Using SQL strings with Ibis

While Ibis goes to great lengths to help you avoid the problems associated with hand-building raw SQL strings, there are few use cases where you may need to use SQL strings in your Ibis code:

You’re porting a large amount of existing code and need to get it working quickly without rewriting it all to ibis expressions
You need to access functionality that isn’t yet available in a public Ibis API
You need to access functionality that may never exist in Ibis, such as extremely backend-specific DDL.
You’re in a flow state and you can’t be bothered to figure out how the SQL your brain generates is spelled in Ibis.

For these situations and others, Ibis has you covered.

Setup

We’ll use DuckDB to illustrate the concepts here, but the ideas and code generalize to other SQL backends.

import ibis
from ibis import _

ibis.options.interactive = True

con = ibis.connect("duckdb://")

t = ibis.examples.penguins.fetch(backend=con, table_name="penguins")

1: Connect to an in-memory DuckDB database
2: Read in the penguins example with our DuckDB database, and name it penguins

`Table.sql`

At the highest level there’s the Table.sql method.
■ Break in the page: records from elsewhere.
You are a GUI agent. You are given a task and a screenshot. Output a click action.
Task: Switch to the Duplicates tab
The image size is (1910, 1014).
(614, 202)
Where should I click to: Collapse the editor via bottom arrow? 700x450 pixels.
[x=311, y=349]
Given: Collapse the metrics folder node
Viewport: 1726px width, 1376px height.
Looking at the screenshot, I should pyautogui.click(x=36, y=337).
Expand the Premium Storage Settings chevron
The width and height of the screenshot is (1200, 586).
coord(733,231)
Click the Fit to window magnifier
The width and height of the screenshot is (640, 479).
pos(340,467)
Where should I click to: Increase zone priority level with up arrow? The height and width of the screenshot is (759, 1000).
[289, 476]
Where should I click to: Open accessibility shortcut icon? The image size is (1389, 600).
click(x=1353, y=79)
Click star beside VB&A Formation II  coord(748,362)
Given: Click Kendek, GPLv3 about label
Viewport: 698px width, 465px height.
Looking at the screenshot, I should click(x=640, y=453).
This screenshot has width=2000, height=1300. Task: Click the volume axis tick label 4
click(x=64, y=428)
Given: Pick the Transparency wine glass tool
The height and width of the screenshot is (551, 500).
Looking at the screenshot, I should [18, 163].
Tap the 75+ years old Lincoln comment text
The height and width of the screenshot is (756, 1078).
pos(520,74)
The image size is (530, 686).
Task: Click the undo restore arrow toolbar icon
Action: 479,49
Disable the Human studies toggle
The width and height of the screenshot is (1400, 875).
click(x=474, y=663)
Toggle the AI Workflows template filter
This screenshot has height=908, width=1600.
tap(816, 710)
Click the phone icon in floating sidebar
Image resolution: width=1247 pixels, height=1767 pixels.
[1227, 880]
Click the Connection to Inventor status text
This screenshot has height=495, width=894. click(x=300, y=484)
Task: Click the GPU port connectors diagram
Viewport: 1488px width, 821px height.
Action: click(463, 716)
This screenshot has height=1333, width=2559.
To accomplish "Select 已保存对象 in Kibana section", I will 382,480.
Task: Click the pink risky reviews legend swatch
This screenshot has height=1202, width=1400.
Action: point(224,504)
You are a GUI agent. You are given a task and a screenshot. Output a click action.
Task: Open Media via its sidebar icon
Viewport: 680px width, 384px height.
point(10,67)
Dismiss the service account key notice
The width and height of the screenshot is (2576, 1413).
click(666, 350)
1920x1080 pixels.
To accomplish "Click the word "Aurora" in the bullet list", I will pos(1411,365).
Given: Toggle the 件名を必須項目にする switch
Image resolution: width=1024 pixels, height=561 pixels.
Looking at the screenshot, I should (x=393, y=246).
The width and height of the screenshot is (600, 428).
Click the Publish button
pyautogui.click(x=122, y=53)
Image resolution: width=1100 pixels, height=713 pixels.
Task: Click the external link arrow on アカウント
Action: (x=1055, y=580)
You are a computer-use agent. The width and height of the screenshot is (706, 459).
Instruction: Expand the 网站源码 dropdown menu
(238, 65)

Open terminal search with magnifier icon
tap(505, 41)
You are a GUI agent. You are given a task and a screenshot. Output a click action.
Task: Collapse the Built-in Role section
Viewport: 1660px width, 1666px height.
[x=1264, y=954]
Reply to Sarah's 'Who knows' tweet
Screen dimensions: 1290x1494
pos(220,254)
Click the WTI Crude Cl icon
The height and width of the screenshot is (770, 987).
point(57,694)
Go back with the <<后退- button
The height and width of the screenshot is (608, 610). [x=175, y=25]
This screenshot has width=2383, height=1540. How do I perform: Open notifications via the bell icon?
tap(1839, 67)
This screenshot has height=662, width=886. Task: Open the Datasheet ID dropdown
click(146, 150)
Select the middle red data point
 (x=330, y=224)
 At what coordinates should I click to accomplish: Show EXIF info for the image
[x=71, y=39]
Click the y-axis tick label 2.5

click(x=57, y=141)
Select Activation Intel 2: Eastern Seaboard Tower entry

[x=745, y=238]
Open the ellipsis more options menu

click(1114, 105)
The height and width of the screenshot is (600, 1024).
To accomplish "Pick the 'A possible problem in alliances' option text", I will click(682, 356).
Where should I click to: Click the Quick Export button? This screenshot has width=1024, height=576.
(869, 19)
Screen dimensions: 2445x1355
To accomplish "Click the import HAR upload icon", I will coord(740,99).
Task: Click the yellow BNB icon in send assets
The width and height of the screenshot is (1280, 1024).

This method allows you to run arbitrary SELECT statements against a table expression:

t.sql("SELECT * FROM penguins")

┏━━━━━━━━━┳━━━━━━━━━━━┳━━━━━━━━━━━━━━━━┳━━━━━━━━━━━━━━━┳━━━━━━━━━━━━━━━━━━━┳━━━━━━━━━━━━━┳━━━━━━━━┳━━━━━━━┓
┃ species ┃ island    ┃ bill_length_mm ┃ bill_depth_mm ┃ flipper_length_mm ┃ body_mass_g ┃ sex    ┃ year  ┃
┡━━━━━━━━━╇━━━━━━━━━━━╇━━━━━━━━━━━━━━━━╇━━━━━━━━━━━━━━━╇━━━━━━━━━━━━━━━━━━━╇━━━━━━━━━━━━━╇━━━━━━━━╇━━━━━━━┩
│ string  │ string    │ float64        │ float64       │ int64             │ int64       │ string │ int64 │
├─────────┼───────────┼────────────────┼───────────────┼───────────────────┼─────────────┼────────┼───────┤
│ Adelie  │ Torgersen │           39.1 │          18.7 │               181 │        3750 │ male   │  2007 │
│ Adelie  │ Torgersen │           39.5 │          17.4 │               186 │        3800 │ female │  2007 │
│ Adelie  │ Torgersen │           40.3 │          18.0 │               195 │        3250 │ female │  2007 │
│ Adelie  │ Torgersen │           NULL │          NULL │              NULL │        NULL │ NULL   │  2007 │
│ Adelie  │ Torgersen │           36.7 │          19.3 │               193 │        3450 │ female │  2007 │
│ Adelie  │ Torgersen │           39.3 │          20.6 │               190 │        3650 │ male   │  2007 │
│ Adelie  │ Torgersen │           38.9 │          17.8 │               181 │        3625 │ female │  2007 │
│ Adelie  │ Torgersen │           39.2 │          19.6 │               195 │        4675 │ male   │  2007 │
│ Adelie  │ Torgersen │           34.1 │          18.1 │               193 │        3475 │ NULL   │  2007 │
│ Adelie  │ Torgersen │           42.0 │          20.2 │               190 │        4250 │ NULL   │  2007 │
│ …       │ …         │              … │             … │                 … │           … │ …      │     … │
└─────────┴───────────┴────────────────┴───────────────┴───────────────────┴─────────────┴────────┴───────┘

Now, SELECT * on a table expressions is not particularly useful and in fact is a bit wasteful: there’s no need to reselect a table expression.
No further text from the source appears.